Alibaba Server Load Balancer
This course introduces the Alibaba Server Load Balancer (SLB) service and its features, components, and settings. You'll also learn how to use SLB through a guided demonstration from the Alibaba platform.
- Get a basic understanding of Alibaba Cloud SLB
- Learn about the features, components, and additional settings of SLB
- Learn how to set up a server load balancer
This course is intended for anyone looking to use server load balancer to manage their Alibaba Cloud workloads, as well as anyone studying for the ACP Cloud Computing certification exam.
To get the most out of this course, you should have a basic understanding of the Alibaba Cloud platform.
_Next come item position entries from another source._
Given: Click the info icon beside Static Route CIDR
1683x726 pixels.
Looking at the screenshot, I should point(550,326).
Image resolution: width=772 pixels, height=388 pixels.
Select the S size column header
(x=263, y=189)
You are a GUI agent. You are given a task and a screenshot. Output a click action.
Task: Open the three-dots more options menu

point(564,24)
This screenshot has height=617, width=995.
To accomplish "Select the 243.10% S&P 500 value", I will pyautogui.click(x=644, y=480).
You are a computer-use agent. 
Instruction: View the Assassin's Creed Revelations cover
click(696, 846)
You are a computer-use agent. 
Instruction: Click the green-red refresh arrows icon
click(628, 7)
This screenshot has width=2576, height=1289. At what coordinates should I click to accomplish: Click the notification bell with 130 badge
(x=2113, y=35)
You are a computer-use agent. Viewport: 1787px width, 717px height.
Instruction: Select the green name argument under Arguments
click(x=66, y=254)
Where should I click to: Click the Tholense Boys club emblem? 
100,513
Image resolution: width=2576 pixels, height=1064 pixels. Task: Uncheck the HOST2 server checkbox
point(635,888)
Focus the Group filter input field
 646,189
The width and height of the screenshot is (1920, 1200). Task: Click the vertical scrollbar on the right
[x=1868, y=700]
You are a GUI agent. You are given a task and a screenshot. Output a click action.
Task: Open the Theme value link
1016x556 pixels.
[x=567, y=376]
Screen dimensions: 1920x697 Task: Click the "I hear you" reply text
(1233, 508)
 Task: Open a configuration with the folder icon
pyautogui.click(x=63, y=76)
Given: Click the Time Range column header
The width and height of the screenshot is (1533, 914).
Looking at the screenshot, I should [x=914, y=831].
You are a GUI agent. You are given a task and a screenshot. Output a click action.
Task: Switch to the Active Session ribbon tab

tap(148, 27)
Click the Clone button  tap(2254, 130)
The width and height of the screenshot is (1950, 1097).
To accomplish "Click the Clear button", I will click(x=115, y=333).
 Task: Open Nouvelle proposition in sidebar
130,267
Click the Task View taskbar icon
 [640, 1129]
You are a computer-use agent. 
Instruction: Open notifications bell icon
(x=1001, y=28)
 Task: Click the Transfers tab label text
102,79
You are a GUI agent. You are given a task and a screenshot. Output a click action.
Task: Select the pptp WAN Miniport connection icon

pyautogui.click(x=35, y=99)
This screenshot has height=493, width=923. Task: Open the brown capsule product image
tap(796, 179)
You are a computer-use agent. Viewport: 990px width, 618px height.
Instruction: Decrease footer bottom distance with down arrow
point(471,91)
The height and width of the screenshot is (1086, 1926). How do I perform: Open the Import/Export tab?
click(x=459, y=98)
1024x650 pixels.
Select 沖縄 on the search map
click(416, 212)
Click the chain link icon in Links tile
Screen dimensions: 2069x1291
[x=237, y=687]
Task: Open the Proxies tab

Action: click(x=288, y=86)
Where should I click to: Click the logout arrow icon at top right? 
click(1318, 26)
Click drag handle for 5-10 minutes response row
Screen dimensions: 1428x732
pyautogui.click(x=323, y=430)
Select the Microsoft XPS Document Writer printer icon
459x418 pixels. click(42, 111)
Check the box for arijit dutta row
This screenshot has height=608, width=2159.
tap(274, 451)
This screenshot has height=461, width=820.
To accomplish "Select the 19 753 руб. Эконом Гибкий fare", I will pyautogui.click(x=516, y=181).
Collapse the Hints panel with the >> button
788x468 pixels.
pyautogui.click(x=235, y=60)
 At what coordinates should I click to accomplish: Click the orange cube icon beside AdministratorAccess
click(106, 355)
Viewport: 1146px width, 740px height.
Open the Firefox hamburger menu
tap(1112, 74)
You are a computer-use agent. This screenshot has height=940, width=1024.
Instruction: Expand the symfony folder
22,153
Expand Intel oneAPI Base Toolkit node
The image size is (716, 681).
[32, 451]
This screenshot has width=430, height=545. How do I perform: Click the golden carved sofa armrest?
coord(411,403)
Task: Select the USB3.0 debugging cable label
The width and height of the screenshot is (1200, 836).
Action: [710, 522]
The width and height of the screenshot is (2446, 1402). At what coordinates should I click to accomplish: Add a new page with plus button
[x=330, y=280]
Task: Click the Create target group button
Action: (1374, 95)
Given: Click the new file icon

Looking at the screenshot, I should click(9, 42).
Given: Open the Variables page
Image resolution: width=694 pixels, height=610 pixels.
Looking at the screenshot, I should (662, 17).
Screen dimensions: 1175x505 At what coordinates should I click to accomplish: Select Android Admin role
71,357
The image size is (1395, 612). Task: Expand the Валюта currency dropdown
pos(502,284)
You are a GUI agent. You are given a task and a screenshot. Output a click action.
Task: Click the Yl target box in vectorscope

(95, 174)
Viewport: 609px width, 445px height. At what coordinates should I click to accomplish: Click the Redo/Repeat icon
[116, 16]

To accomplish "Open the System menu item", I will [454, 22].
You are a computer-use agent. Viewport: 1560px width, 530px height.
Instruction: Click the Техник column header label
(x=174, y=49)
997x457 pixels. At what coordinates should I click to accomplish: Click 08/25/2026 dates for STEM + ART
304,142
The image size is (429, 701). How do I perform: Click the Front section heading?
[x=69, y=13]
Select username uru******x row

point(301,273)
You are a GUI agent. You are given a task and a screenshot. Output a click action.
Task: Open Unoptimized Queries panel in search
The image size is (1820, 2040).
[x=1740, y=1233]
Okay, next, let's take a deeper look at some of SLBs key components. So we'll start with the Load Balancer instance, the Listener and the backend server. These are the three critical components of Alibaba's Server Load Balancer system. The Load Balancer instance is a running copy of the Load Balancing service that's under your account that's bound to a particular region and what it does is receives incoming requests and distributes them to your backend servers.
So how does it listen for those incoming requests and how does it distribute them? Well, the rules for that are contained in the listener. Every SLB instance must have at least one listener. This is the component that decides what to do with incoming connections, where to send them and it also performs health checks on the backend servers to make sure that they're healthy and the traffic can safely be distributed to them.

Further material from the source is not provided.